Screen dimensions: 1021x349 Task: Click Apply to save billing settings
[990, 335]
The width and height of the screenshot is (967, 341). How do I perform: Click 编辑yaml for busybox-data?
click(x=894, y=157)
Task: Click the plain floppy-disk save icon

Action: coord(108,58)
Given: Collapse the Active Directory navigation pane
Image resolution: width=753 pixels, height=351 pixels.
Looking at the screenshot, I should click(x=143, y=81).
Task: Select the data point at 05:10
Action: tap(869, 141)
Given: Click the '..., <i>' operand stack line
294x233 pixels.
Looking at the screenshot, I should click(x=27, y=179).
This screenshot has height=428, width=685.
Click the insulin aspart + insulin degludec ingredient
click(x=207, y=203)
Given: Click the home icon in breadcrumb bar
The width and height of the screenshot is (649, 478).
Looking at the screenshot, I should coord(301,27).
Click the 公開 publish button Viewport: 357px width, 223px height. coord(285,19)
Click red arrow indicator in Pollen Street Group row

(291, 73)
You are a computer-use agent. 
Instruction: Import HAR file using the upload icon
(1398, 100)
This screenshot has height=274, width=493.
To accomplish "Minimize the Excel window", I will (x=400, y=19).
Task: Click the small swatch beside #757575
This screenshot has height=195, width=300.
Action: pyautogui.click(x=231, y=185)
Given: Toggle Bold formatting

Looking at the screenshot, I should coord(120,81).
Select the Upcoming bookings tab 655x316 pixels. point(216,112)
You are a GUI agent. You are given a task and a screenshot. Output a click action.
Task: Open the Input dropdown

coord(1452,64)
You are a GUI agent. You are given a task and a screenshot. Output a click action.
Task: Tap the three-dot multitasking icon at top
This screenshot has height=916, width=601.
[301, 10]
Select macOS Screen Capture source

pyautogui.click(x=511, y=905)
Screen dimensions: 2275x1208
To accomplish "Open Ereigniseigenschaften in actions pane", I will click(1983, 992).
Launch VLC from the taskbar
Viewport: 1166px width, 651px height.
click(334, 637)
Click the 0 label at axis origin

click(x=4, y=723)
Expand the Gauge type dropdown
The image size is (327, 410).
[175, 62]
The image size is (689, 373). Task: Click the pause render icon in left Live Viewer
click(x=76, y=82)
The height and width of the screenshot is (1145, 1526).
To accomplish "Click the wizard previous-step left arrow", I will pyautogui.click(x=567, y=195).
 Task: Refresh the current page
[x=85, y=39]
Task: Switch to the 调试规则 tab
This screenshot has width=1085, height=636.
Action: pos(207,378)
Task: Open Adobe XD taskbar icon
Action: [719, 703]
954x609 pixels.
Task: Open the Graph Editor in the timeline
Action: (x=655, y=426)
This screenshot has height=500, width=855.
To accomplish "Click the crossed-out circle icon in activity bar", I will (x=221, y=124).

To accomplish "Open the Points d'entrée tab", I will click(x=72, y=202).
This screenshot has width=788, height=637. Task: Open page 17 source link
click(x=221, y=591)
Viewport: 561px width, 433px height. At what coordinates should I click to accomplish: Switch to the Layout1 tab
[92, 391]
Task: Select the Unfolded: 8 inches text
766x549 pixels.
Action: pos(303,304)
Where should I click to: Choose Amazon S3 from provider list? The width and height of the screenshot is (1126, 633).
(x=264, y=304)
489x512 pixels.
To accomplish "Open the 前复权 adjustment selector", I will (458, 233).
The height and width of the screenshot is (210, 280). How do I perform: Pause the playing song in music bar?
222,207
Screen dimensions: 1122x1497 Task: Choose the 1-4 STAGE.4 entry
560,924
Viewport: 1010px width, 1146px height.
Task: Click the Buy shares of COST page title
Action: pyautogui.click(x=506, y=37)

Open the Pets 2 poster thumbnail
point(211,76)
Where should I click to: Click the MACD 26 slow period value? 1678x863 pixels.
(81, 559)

Exercise instructions:
Rewrite every item above, changing each "Screen dimensions" to "Display size" and leaving everything else untouched.

Solved problem:
Display size: 1021x349 Task: Click Apply to save billing settings
[990, 335]
The width and height of the screenshot is (967, 341). How do I perform: Click 编辑yaml for busybox-data?
click(x=894, y=157)
Task: Click the plain floppy-disk save icon

Action: coord(108,58)
Given: Collapse the Active Directory navigation pane
Image resolution: width=753 pixels, height=351 pixels.
Looking at the screenshot, I should click(x=143, y=81).
Task: Select the data point at 05:10
Action: tap(869, 141)
Given: Click the '..., <i>' operand stack line
294x233 pixels.
Looking at the screenshot, I should click(x=27, y=179).
This screenshot has height=428, width=685.
Click the insulin aspart + insulin degludec ingredient
click(x=207, y=203)
Given: Click the home icon in breadcrumb bar
The width and height of the screenshot is (649, 478).
Looking at the screenshot, I should coord(301,27).
Click the 公開 publish button Viewport: 357px width, 223px height. coord(285,19)
Click red arrow indicator in Pollen Street Group row

(291, 73)
You are a computer-use agent. 
Instruction: Import HAR file using the upload icon
(1398, 100)
This screenshot has height=274, width=493.
To accomplish "Minimize the Excel window", I will (x=400, y=19).
Task: Click the small swatch beside #757575
This screenshot has height=195, width=300.
Action: pyautogui.click(x=231, y=185)
Given: Toggle Bold formatting

Looking at the screenshot, I should coord(120,81).
Select the Upcoming bookings tab 655x316 pixels. point(216,112)
You are a GUI agent. You are given a task and a screenshot. Output a click action.
Task: Open the Input dropdown

coord(1452,64)
You are a GUI agent. You are given a task and a screenshot. Output a click action.
Task: Tap the three-dot multitasking icon at top
This screenshot has height=916, width=601.
[301, 10]
Select macOS Screen Capture source

pyautogui.click(x=511, y=905)
Display size: 2275x1208
To accomplish "Open Ereigniseigenschaften in actions pane", I will click(1983, 992).
Launch VLC from the taskbar
Viewport: 1166px width, 651px height.
click(334, 637)
Click the 0 label at axis origin

click(x=4, y=723)
Expand the Gauge type dropdown
The image size is (327, 410).
[175, 62]
The image size is (689, 373). Task: Click the pause render icon in left Live Viewer
click(x=76, y=82)
The height and width of the screenshot is (1145, 1526).
To accomplish "Click the wizard previous-step left arrow", I will pyautogui.click(x=567, y=195).
 Task: Refresh the current page
[x=85, y=39]
Task: Switch to the 调试规则 tab
This screenshot has width=1085, height=636.
Action: pos(207,378)
Task: Open Adobe XD taskbar icon
Action: [719, 703]
954x609 pixels.
Task: Open the Graph Editor in the timeline
Action: (x=655, y=426)
This screenshot has height=500, width=855.
To accomplish "Click the crossed-out circle icon in activity bar", I will (x=221, y=124).

To accomplish "Open the Points d'entrée tab", I will click(x=72, y=202).
This screenshot has width=788, height=637. Task: Open page 17 source link
click(x=221, y=591)
Viewport: 561px width, 433px height. At what coordinates should I click to accomplish: Switch to the Layout1 tab
[92, 391]
Task: Select the Unfolded: 8 inches text
766x549 pixels.
Action: pos(303,304)
Where should I click to: Choose Amazon S3 from provider list? The width and height of the screenshot is (1126, 633).
(x=264, y=304)
489x512 pixels.
To accomplish "Open the 前复权 adjustment selector", I will (458, 233).
The height and width of the screenshot is (210, 280). How do I perform: Pause the playing song in music bar?
222,207
Display size: 1122x1497 Task: Choose the 1-4 STAGE.4 entry
560,924
Viewport: 1010px width, 1146px height.
Task: Click the Buy shares of COST page title
Action: pyautogui.click(x=506, y=37)

Open the Pets 2 poster thumbnail
point(211,76)
Where should I click to: Click the MACD 26 slow period value? 1678x863 pixels.
(81, 559)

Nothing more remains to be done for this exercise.